[Source records]
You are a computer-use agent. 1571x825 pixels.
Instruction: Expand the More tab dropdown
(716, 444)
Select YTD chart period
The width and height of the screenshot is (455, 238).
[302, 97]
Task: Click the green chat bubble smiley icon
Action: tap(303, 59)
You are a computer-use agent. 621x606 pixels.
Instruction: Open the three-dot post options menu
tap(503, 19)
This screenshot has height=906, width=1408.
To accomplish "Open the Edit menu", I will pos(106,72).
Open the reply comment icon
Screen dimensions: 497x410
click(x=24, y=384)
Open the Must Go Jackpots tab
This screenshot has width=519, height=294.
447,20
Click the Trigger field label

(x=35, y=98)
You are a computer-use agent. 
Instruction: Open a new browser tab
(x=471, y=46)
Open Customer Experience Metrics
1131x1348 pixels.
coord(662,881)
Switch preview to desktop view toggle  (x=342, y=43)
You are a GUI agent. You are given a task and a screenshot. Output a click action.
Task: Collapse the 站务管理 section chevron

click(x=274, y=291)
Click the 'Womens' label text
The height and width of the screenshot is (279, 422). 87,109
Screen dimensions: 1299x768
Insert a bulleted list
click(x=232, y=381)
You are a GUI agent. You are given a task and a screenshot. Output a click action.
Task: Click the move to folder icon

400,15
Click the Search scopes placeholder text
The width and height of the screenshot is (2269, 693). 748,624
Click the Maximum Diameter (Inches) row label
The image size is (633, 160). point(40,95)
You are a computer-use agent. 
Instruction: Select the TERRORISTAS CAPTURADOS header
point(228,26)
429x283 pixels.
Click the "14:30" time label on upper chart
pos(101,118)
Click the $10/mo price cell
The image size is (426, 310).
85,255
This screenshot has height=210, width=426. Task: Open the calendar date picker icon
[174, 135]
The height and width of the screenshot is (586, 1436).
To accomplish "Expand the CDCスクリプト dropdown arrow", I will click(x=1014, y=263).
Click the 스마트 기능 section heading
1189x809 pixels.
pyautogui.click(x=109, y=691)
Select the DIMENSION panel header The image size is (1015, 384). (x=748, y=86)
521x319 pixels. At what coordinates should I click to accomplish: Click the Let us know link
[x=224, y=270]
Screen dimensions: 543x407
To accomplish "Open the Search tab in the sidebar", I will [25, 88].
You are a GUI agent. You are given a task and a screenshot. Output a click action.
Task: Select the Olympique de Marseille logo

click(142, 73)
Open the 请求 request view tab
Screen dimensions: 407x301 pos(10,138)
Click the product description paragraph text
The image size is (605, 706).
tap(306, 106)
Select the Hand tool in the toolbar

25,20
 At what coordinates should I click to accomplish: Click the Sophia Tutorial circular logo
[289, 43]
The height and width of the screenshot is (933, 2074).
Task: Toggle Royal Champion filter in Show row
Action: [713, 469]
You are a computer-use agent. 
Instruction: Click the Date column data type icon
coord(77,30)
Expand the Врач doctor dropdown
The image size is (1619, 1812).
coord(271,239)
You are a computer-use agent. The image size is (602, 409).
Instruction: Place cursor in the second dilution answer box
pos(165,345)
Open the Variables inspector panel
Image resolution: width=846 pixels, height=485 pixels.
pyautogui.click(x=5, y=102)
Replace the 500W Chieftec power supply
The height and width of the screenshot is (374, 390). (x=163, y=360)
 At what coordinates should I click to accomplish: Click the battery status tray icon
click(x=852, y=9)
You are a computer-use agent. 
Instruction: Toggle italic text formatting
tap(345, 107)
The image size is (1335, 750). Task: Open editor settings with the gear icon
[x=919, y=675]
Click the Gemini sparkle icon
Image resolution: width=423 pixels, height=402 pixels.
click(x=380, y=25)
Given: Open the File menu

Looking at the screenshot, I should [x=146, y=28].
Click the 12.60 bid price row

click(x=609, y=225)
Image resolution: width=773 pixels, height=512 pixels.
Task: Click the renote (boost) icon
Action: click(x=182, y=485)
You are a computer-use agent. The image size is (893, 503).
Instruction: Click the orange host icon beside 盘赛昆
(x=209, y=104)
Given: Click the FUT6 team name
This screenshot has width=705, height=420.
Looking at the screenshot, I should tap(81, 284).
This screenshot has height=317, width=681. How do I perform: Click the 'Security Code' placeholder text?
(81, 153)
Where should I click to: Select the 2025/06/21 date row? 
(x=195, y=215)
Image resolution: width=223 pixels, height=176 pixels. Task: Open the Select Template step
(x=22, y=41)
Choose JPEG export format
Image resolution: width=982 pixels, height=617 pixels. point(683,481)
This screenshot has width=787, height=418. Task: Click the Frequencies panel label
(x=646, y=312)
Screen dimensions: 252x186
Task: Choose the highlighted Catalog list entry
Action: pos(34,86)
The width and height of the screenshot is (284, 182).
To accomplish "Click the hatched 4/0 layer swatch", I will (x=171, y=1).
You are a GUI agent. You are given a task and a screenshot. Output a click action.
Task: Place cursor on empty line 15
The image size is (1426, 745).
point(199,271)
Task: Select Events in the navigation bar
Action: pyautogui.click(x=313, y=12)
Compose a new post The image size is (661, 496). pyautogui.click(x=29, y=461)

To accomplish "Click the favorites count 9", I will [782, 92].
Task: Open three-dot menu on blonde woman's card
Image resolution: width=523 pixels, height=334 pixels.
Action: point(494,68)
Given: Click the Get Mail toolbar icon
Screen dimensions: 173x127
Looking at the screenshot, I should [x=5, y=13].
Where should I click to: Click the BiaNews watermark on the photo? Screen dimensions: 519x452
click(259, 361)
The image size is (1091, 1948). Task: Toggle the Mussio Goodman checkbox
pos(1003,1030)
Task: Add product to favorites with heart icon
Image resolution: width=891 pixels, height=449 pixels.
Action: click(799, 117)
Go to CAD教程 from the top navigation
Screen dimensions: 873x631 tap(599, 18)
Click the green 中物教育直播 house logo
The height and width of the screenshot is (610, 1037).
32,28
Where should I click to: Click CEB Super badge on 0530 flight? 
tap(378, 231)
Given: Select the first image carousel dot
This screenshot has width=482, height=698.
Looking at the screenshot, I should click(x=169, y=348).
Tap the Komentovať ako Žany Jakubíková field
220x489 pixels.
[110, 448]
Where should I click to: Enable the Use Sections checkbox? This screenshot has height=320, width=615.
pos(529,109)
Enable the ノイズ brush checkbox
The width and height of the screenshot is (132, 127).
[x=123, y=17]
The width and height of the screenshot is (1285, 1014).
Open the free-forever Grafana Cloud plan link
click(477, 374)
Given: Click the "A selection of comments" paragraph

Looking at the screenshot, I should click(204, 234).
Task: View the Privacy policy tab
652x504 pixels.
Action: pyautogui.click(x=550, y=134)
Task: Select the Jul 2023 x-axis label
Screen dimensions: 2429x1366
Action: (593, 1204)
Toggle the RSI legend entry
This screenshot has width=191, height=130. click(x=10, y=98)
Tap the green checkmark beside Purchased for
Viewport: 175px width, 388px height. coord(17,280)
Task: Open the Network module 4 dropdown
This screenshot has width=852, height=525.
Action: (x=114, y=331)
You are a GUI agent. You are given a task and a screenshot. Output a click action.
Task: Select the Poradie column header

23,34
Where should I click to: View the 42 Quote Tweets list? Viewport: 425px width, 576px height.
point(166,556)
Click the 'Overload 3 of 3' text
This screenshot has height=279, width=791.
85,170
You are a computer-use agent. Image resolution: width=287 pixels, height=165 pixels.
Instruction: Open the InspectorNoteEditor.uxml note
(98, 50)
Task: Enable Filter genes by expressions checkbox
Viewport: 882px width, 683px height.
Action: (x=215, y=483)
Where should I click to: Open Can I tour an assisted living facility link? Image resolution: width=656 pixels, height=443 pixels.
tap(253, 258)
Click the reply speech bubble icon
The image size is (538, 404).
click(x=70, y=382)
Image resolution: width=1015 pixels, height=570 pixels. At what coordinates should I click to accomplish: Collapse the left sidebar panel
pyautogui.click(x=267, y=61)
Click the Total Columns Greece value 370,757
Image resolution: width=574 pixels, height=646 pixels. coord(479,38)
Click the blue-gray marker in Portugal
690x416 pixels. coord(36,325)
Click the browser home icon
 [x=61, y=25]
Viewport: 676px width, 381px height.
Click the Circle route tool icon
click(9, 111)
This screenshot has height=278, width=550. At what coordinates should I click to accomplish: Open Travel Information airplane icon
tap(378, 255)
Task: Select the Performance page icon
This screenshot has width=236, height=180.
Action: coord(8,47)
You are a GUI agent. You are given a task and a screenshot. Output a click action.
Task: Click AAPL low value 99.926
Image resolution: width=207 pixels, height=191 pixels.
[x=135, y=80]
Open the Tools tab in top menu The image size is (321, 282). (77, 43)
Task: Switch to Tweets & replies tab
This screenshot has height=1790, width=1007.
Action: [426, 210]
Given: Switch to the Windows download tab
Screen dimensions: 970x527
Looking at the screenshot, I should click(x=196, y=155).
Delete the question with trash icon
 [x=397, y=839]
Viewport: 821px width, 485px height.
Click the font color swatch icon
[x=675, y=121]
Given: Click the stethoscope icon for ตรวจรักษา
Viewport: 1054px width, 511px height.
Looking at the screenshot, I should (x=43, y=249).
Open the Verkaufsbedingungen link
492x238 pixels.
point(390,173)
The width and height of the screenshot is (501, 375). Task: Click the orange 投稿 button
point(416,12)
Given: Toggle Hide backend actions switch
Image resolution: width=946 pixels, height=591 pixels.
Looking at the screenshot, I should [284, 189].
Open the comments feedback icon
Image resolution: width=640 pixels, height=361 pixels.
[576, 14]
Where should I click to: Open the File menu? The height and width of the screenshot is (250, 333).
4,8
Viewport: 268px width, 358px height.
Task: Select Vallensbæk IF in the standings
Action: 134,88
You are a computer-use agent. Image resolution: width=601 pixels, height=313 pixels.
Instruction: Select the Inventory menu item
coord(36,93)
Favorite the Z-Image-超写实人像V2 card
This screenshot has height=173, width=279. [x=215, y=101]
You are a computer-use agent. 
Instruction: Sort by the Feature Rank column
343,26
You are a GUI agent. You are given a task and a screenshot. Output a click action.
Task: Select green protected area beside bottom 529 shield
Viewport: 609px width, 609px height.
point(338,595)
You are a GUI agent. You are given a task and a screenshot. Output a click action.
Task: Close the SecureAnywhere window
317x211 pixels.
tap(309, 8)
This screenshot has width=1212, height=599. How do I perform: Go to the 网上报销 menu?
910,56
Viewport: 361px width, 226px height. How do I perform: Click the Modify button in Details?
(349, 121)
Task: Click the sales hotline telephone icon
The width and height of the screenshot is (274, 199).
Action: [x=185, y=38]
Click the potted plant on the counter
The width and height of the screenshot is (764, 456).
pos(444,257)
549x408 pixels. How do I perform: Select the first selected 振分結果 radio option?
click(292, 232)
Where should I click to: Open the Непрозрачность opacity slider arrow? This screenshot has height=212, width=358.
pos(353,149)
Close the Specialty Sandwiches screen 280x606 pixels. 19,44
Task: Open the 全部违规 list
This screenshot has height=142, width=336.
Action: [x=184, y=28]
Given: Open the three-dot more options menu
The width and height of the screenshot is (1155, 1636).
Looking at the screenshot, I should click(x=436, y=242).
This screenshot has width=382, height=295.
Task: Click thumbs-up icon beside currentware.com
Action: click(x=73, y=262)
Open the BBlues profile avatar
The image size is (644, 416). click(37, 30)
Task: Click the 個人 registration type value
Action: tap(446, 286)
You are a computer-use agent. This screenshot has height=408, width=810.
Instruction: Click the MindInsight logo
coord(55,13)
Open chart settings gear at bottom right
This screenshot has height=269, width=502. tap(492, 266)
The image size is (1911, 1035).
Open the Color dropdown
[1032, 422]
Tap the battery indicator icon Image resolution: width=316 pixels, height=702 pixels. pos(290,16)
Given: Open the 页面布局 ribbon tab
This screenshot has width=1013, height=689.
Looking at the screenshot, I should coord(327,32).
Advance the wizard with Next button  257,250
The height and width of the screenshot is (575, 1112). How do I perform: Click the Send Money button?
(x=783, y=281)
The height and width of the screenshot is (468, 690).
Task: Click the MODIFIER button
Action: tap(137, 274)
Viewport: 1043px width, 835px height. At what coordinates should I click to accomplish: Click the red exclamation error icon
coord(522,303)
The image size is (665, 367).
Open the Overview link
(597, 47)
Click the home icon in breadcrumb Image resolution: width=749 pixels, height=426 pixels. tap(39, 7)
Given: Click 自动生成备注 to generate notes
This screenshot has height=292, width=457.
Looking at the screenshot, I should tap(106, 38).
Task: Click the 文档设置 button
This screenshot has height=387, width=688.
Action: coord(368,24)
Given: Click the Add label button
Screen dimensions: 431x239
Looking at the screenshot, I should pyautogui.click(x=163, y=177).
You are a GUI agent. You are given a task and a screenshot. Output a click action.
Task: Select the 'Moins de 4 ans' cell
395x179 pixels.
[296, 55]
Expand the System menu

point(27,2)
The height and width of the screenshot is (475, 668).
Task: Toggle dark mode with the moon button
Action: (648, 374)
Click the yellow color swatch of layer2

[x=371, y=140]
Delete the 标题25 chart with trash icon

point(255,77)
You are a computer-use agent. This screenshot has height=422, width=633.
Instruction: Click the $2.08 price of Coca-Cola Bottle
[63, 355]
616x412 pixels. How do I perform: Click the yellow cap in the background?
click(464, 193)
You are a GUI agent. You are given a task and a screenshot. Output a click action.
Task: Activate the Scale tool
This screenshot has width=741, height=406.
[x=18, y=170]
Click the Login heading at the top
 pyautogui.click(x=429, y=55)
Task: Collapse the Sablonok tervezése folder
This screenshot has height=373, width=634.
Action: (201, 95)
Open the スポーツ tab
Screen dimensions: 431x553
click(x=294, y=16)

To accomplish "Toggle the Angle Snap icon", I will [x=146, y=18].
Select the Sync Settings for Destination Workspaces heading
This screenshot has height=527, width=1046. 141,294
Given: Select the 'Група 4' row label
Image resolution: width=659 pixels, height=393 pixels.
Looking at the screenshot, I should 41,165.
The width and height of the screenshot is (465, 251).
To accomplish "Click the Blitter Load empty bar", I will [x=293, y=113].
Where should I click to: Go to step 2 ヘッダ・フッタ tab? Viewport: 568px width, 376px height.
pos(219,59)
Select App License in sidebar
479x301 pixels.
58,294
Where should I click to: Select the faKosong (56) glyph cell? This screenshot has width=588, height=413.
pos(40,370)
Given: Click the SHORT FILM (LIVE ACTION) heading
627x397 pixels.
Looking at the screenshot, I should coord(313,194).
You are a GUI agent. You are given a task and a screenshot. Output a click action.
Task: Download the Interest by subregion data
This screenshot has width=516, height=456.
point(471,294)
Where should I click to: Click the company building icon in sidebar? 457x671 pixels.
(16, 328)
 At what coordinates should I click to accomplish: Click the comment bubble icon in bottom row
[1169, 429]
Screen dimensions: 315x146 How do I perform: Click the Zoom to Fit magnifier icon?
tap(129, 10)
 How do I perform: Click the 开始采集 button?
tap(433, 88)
[/Source records]
__What you have to do__
Please copy each line of the records above in which the word "favorites" can be found.

__Finished task__
To accomplish "Click the favorites count 9", I will [782, 92].
Task: Add product to favorites with heart icon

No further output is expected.